In the case at bar, Morales caretaker became aware of the second sale to petitioner-spouses only in 1991 when
he received from the latter a notice to vacate the land. Respondents-heirs did not sleep on their rights for in 1994, they
filed their action to annul petitioners title over the land. It likewise bears to stress that when vendor Arnold
reacquired title to the subject property by means of fraud and concealment after he has sold it to Alberta Morales, a
constructive trust was created in favor of Morales and her heirs. As the defrauded parties who were in actual
possession of the property, an action of the respondents-heirs to enforce the trust and recover the property cannot
prescribe. They may vindicate their right over the property regardless of the lapse of time.
[21]
Hence, the rule that
registration of the property has the effect of constructive notice to the whole world cannot be availed of by petitioners
and the defense of prescription cannot be successfully raised against respondents.

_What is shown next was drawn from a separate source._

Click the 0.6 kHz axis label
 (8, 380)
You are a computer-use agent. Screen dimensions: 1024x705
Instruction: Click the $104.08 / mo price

In sum, the general rule is that registration under the Torrens system is the operative act which gives validity to
the transfer of title on the land. However, it does not create or vest title especially where a party has actual
knowledge of the claimants actual, open and notorious possession of the property at the time of his registration.
[22]
A
buyer in bad faith has no right over the land. As petitioner-spouses failed to register the subject land in good faith,
ownership of the land pertains to respondent-heirs who first possessed it in good faith.
IN VIEW WHEREOF, the petition is DISMISSED. No costs.
SO ORDERED.
Quisumbing, Austria-Martinez, Callejo, Sr., and Tinga, JJ., concur.